For my R project, I decided to look at the dataset for NBA Free Throws from 2006-2016.
While the total number of free throws taken each season fluctuates and overall saw a decrease over this decade, the percent made stays about the same, near 75%. This number also remained consistent when broken across the different quarters of a game.

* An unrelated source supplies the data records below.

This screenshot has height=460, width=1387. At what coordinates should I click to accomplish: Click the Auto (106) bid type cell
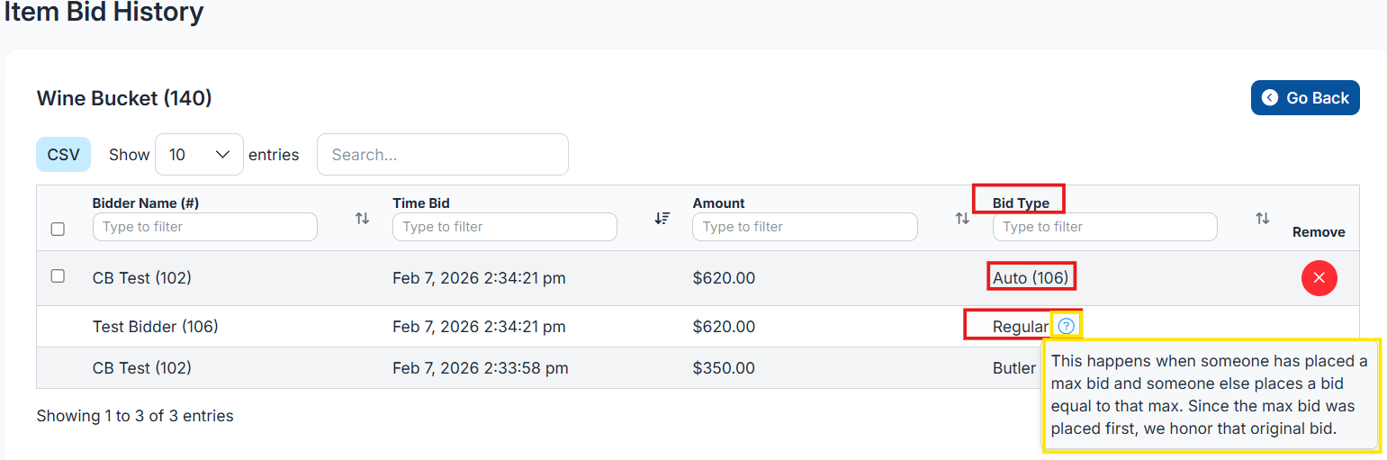coord(1031,278)
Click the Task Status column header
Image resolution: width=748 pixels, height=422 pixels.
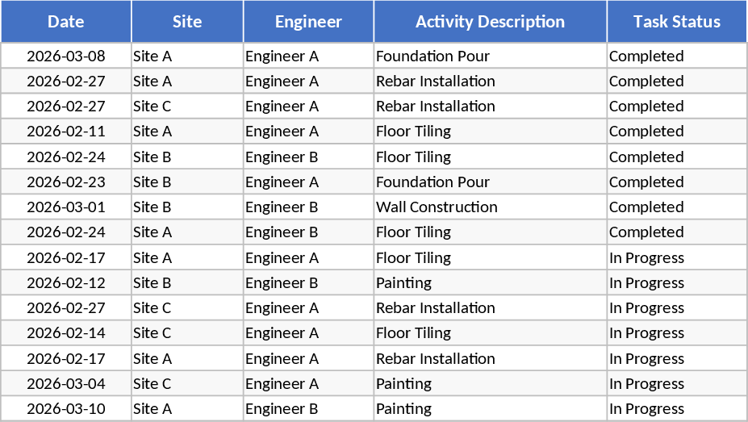(x=676, y=22)
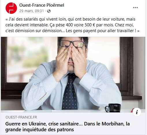The width and height of the screenshot is (147, 135).
Task: Open the post options three-dot menu
Action: [x=135, y=8]
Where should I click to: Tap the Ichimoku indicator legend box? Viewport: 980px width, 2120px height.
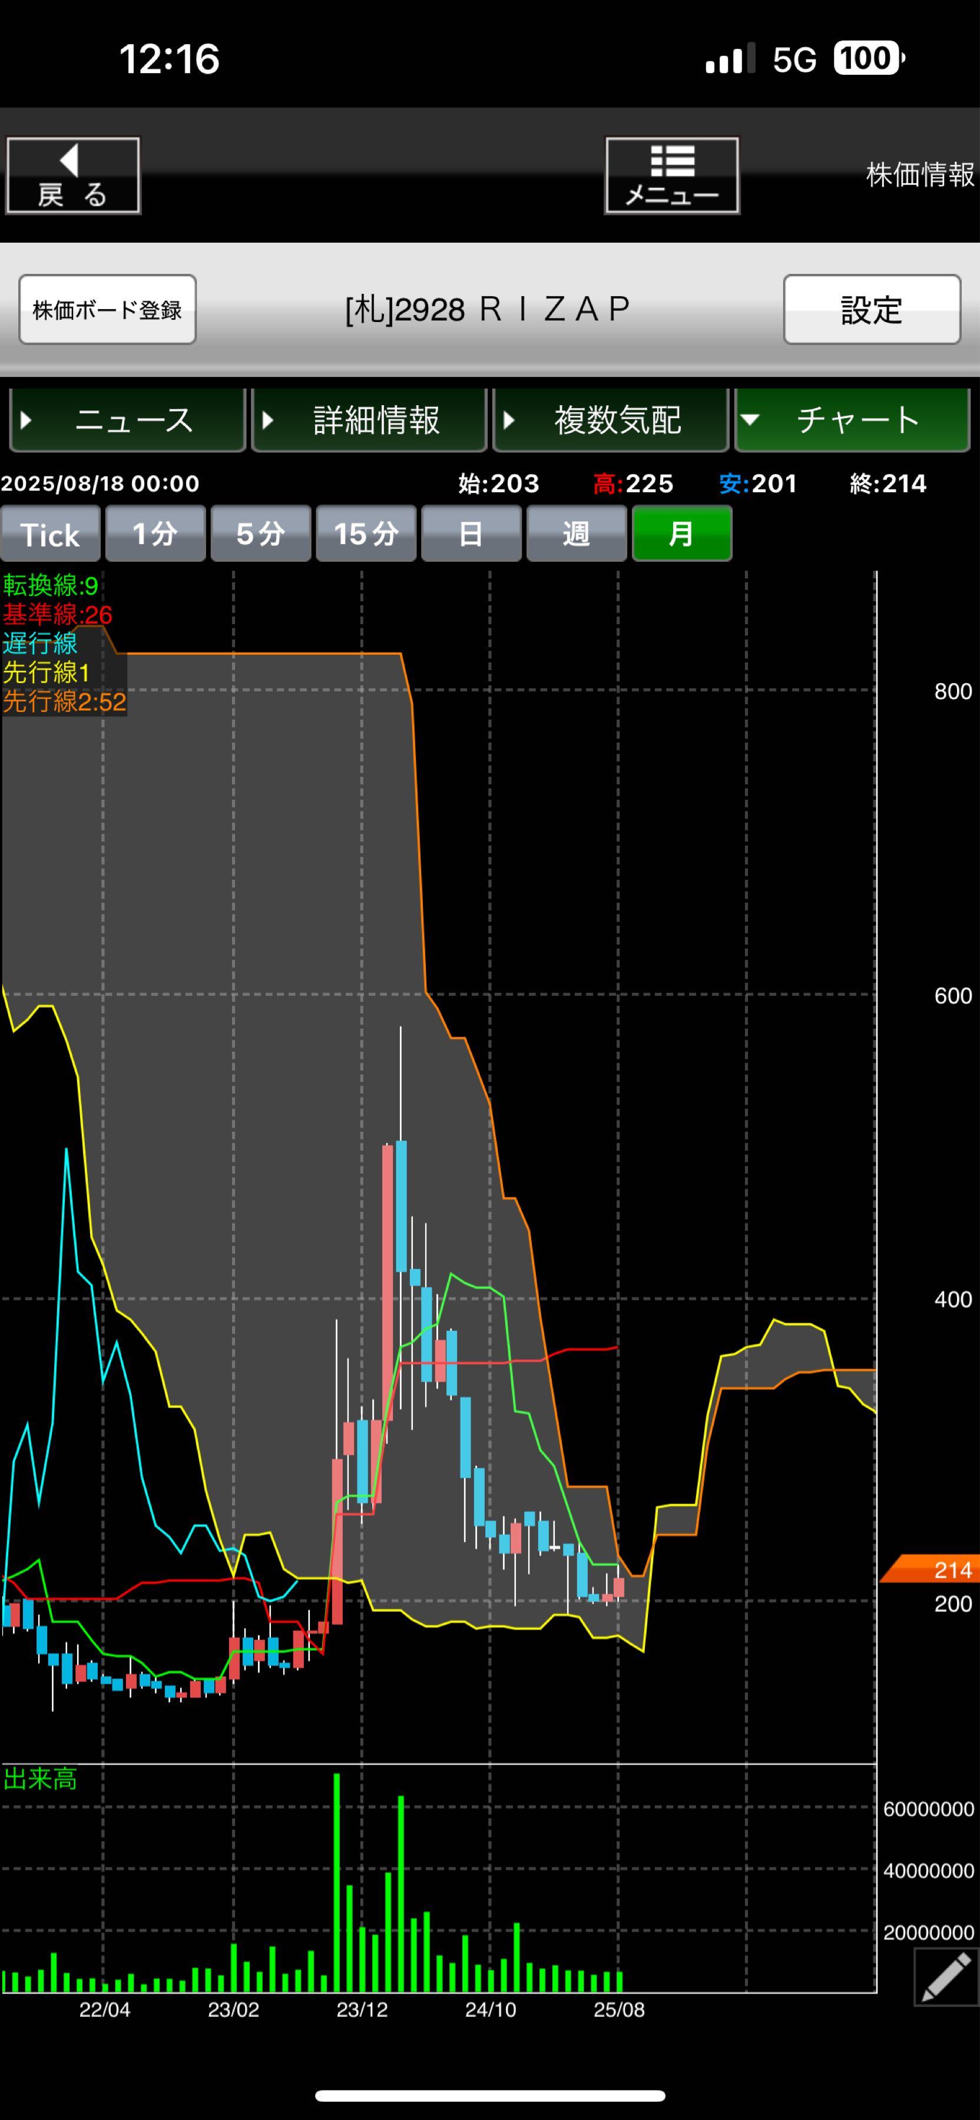(64, 644)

Important details to note re: this data:In this dashboard, I focused on the overall number of free throws. The first plot shows the total number of free throws made and free throws missed per season. The second plot shows the percentage of free throws made and missed per quarter
The first plot shows that in the first half of the decade, more free throws were taken each season. Following that lockout, there was a decrease overall. Perhaps there was a rule change that came out of the lockout negotiations? But while the total number was down, the percentage mae remained about the same each season.
The second plot shows that the percentage made per quarter appears to be close to the same, suggesting increased pressure of the final quarter or overtime do not affect the overall free throw numbers.
# a single file
xfun::embed_file("C:/Users/phill/OneDrive/Documents/Loyola/Data_Visualization/R/R_datafiles/FT-Dashboard.Rmd")
Download FT-Dashboard.Rmd
#-----------Total Free Throws by Season--------------
ft_shots <- data.frame(count(df1, season))
makes <- c(1)
misses <- c(0)
ft_taken <- data.frame(df1$season, df1$shot_made)
made <- ft_taken[ft_taken$df1.shot_made %in% makes,]
missed <- ft_taken[ft_taken$df1.shot_made %in% misses,]
madeFT_season <- data.frame(count(made, df1.season))
colnames(madeFT_season)[1] = "season"
colnames(madeFT_season)[2] = "count"
madeFT_season$type <- "Made"
missedFT_season <- data.frame(count(missed, df1.season))
colnames(missedFT_season)[1] = "season"
colnames(missedFT_season)[2] = "count"
missedFT_season$type <- "Missed"
ft_df <- rbind(madeFT_season, missedFT_season)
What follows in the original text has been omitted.